Caveat lector: this was written many moons ago and just dusted off for posting. Please do not assume anything is “about” any specific person from this phase of life or that.
==> It’s uncomfortable for us humans to be vulnerable, to show to the world the holes in our armor. So we like to hide our weaknesses. We all do this. We put ourselves over as though we have it all together. It’s kind of a self-protection mechanism, but in its extreme measure, it can amount to dishonesty. Most often, I think it is simply an unhelpful attribute of humanity.
[Aside: for some inspiration, listen to this: Twila Paris: The Warrior Is a Child.]
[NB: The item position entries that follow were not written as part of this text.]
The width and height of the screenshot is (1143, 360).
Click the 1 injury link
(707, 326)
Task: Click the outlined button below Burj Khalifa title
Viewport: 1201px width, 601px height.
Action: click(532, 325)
Humans generally want to present ourselves as competent. Moreover, when in our spheres of influence perceptions of competency take a downturn, and we begin to feel insecure, we may even want to present ourselves as experts. We pretend. We compensate. We hide the fact that we have insufficiencies and downright gaps in our training, knowledge bases, and abilities.
Applied music studios
I have seen this tendency in a few music studios: the studio teachers are at times set up as though they are beyond questioning. They supposedly have the answers to everything about the instrument being studied. But they do not always have the answers, and each one’s teaching can be weaker than supposed. One may trumpet her methodologies and results, but the plain facts will almost always betray the fact that she is insufficient to meet some challenges, and she may be more run-of-the-mill than she would have you believe.
Actually, I’ve rarely perceived blatant, Machiavellian self-aggrandizement among studio teachers. They are smarter than that. The problems come when the students presume their teachers are near-deities. And the problems are compounded when the system (e.g., academic, cultural, social) presumes that the students must submit to every word, every opinion, every pronouncement — whether half-baked or fully cooked.
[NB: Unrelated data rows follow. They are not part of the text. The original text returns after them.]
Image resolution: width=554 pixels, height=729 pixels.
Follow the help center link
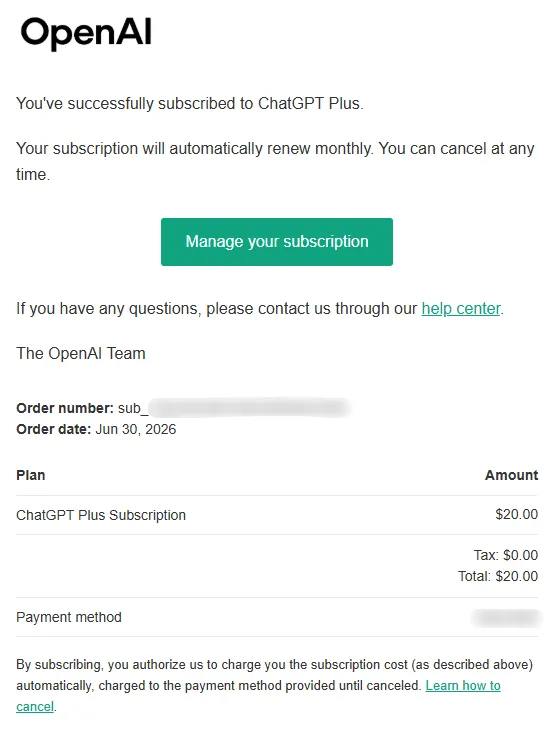point(461,309)
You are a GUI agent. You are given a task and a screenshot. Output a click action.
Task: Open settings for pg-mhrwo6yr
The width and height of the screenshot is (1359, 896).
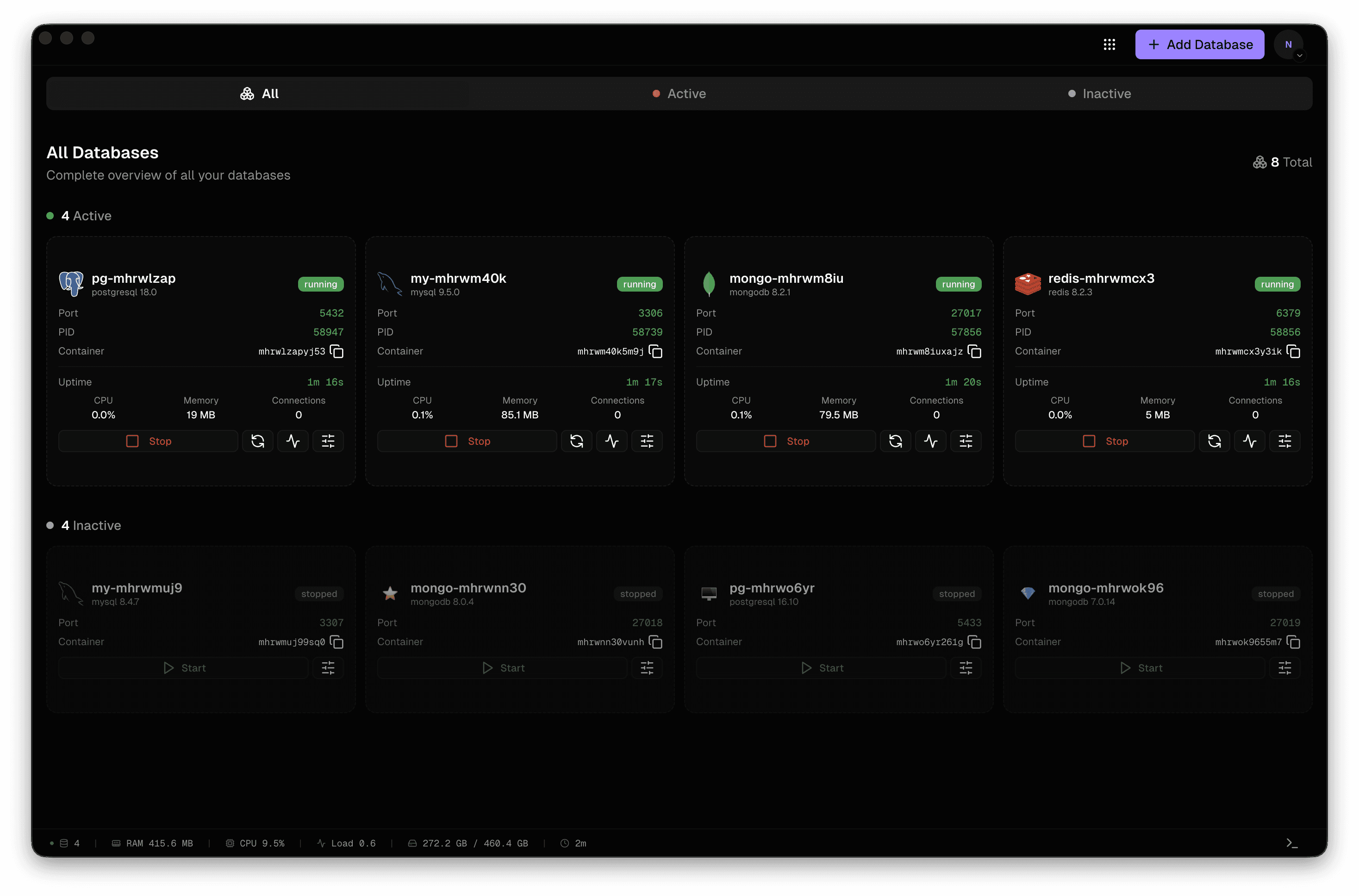(x=966, y=668)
I also see this syndrome in the realm of religious professionals. As with the above group, the problem is more likely located among the so-called laity than among the clergy, though. In other words, it’s not that the professional priests and pastors and preachers really view themselves as infallible, super-examples of all that is good and holy; it’s that their flocks don’t question them enough.
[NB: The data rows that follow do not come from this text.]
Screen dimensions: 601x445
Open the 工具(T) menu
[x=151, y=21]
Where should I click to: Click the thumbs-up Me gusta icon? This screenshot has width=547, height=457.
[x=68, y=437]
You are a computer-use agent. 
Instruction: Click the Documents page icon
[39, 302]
To see clergy types as the humans they are would serve everyone’s purposes — the clergyperson’s, the layperson’s, and certainly God’s. They are as weak as the next person, although surely more literate and capable in many ways, and just as much in need of God’s grace.
In all of us, there is weakness and inconsistency. We have holes in our logic and gaps in our theology — and, most of all, hypocrisy in our lives’ ways and means. We cannot save ourselves — not from current-time disillusionment or hopelessness, and not from the wrath to come. We are weak, and we are insufficient, and this is the intended status quo, this side of eternity.